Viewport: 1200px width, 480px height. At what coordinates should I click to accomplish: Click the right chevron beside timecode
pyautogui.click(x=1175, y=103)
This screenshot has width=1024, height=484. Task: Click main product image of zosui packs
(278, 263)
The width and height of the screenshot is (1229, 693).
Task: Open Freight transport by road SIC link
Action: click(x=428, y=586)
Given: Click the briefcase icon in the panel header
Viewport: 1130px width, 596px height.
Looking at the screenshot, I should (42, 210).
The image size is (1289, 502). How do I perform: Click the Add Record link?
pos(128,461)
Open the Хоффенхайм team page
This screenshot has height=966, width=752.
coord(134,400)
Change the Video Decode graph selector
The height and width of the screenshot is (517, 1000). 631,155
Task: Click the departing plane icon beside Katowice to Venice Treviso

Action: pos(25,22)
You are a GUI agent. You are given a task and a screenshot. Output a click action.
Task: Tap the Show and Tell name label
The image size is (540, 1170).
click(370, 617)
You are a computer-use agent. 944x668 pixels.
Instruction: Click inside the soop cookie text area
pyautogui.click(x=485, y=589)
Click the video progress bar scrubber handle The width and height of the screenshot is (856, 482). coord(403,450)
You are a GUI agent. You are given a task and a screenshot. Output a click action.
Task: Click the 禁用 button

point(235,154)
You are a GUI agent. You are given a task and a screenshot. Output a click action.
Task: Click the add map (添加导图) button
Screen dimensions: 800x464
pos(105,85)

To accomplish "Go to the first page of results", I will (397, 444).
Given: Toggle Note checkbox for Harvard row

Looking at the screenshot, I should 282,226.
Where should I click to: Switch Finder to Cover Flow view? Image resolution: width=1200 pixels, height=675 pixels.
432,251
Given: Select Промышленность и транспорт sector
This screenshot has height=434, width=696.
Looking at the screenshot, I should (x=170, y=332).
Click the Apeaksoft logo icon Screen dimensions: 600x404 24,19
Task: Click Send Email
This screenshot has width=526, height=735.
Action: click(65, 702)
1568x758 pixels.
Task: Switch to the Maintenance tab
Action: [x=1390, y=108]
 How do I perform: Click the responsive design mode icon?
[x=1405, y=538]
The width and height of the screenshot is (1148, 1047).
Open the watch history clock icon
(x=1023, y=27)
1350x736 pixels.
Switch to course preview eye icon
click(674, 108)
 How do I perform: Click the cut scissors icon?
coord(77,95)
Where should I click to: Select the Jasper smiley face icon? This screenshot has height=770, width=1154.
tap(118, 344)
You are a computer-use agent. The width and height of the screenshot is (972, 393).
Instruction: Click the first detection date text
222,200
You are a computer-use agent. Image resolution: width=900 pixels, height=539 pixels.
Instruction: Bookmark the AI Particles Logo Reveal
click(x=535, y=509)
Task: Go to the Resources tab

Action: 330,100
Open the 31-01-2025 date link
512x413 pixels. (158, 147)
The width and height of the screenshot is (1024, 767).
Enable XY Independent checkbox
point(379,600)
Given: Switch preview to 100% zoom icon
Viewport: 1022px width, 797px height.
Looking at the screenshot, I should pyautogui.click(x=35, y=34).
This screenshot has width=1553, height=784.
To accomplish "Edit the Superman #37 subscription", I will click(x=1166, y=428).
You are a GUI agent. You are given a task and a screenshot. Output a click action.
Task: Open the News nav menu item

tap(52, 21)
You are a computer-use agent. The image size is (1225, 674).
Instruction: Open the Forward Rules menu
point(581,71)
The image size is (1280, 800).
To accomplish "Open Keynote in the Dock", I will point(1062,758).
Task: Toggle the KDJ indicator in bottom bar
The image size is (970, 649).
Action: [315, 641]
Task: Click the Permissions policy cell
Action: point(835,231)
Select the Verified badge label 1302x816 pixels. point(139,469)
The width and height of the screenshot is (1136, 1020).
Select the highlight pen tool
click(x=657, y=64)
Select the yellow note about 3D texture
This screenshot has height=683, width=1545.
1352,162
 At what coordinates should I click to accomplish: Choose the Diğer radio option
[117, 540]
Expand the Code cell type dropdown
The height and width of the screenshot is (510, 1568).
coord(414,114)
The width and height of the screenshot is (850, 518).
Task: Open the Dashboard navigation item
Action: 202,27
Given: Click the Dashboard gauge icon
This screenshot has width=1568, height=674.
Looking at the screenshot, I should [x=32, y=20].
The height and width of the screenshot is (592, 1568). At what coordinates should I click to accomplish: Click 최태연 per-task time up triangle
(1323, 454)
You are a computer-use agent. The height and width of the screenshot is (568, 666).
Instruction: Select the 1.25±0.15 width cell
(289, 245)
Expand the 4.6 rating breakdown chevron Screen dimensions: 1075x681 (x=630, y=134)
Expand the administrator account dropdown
◆ ◆ ◆
Work instruction —
Every line in the data that holds the string "page" should be returned.

Task answer —
Open the Хоффенхайм team page
To accomplish "Go to the first page of results", I will (397, 444).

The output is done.